Speaker: Enrico Scarpa

Date: Thursday 28th of January 2021, 1:20 pm.


Nowadays, karst aquifers are strategic groundwater resources for the provision of drinking water all around the world. One-fourth of the population worldwide drinks water stored in karst aquifers, which are extremely vulnerable to various pollution sources. However, due to the complexity of karstification patterns and geometries, it is not easy to simulate groundwater flow in karstic aquifers. Over the last years, different techniques have been proposed to model karstic conduit networks (e.g., MODFLOW-CFP, GROUNDWATER). Those techniques include methods based on purely statistical approaches, object-based methods, genetic algorithms that mimic the physico-chemical processes that bring to conduit formation. Consequently, new possibilities have been introduced to evaluate the impact of karstic network architectures on groundwater flow accurately.
This work focuses on modeling the karst network stochastically using a geostatistical technique known as Multiple-Point Statistics (MPS) to characterize the karst architecture in the Dogger aquifer at the hydrogeological experimental site (HES) of Poitiers, France. In particular, here we apply the Direct Sampling (DS), an MPS simulation method, with the recent implementations proposed from the literature. Field data include core description, hydrogeological tests, and seismic surveys. A critical review of the available data set suggests the occurrence of cave patterns and several, well-identified, karst layers. The first step consists of reviewing all the (available data) collected in the last ten years and then studying the correlation between the geological, geophysical, and hydrogeological information. In the second step, DS simulations are performed to obtain several equiprobable realizations. These different DS outcomes can be compared and can estimate a global 3D karstic framework architecture of the Dogger aquifer. The resulting representation of the geological heterogeneity can support flow modeling at the HES and explore the impact of the karstic framework on the dynamic flow. 

Speaker: Fabrice Gbewade

Date: Thursday 21st of January 2021, 1:20 pm.

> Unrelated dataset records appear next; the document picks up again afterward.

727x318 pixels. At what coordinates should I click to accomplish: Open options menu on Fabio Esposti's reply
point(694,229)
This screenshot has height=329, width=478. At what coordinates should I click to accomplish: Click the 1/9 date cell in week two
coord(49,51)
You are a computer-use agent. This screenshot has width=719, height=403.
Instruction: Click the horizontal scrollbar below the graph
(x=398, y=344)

Prévoir l’endommagement hydraulique dans les systèmes géologiques constitue un challenge majeur dans l’ingénierie de subsurface. Ces processus très couplés hydro-mécaniquement (HM) qui naissent à différentes échelles, de l’échelle de la fissure (centimètre) à celle de la fracture ou de la faille (mètre ou décimètre), constituent des problèmes majeurs en géo-ingénierie qui ne sont pas encore complètement compris. L’objectif principal de ce projet est donc d’améliorer notre compréhension des processus HM qui prennent place en subsurface pour une meilleure évaluation des risques associés et de proposer des méthodes non intrusives permettant d’améliorer l’évaluation de ces processus. La présentation portera sur une synthèse bibliographique des essais de fracturations hydrauliques avec écoute acoustiques présents  dans la littérature en fonction de paramètres hydromécaniques.

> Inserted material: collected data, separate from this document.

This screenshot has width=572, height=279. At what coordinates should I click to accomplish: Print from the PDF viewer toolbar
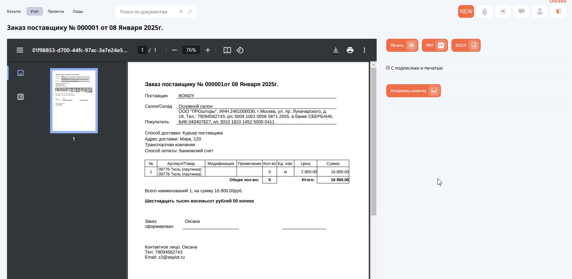(x=350, y=50)
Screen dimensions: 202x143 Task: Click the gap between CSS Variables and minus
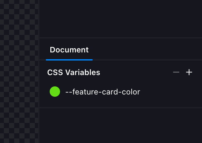[x=136, y=72]
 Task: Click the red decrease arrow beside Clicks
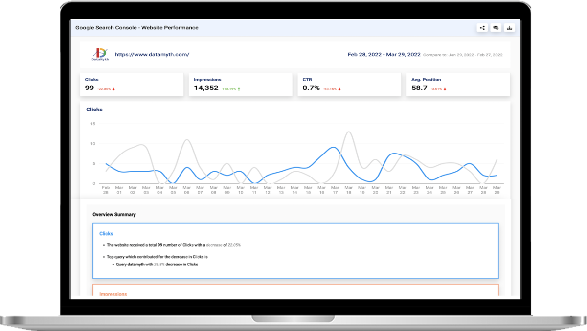(114, 90)
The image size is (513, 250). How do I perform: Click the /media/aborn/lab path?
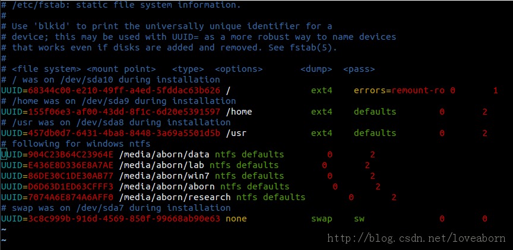pos(162,165)
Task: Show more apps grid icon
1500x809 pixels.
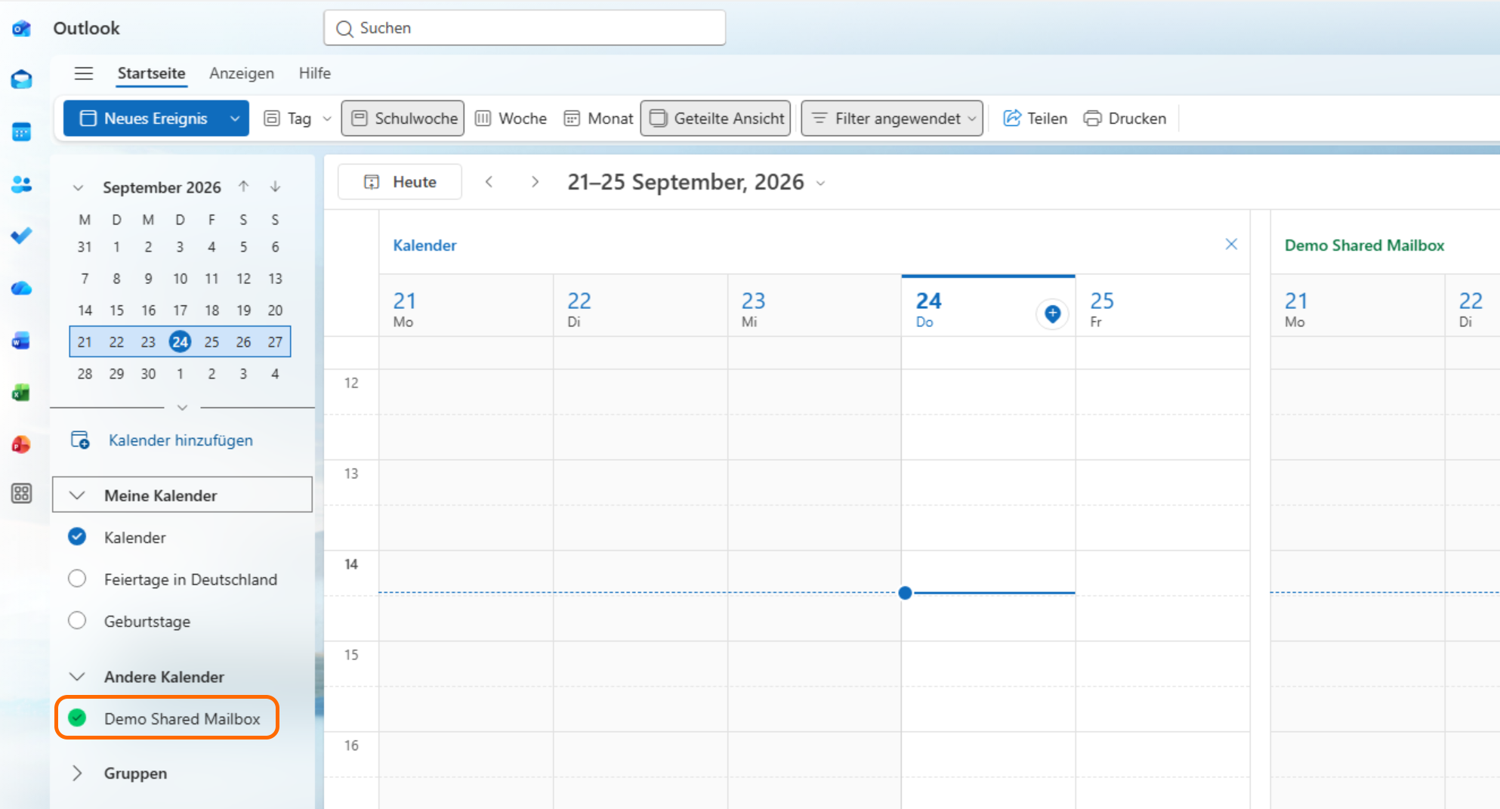Action: pyautogui.click(x=21, y=494)
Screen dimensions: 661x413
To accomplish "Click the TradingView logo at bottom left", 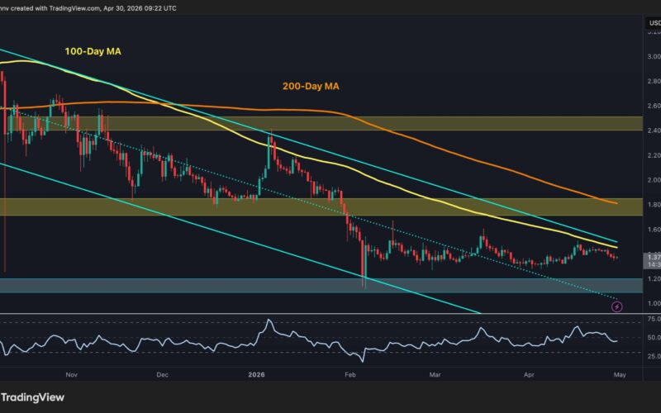I will point(32,397).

Speaker: Capucine Legentil, Paul Baville & Zoé Renat

Date: Thursday 14th of January 2021, 1:20 pm.


Ce séminaire sera l'occasion de faire découvrir aux 3As l'IAMG (International Association for Mathematical Geosciences) et son Student Chapter. L'IAMG est l'association scientifique la plus proche des thématiques de recherche de l'équipe, et possède un Student Chapter à Nancy, qui est géré par les doctorants de l'équipe.

Le bureau de cette année est composé des doctorants de et 3ème année (Capucine Legentil, Zoé Renat et Paul Baville).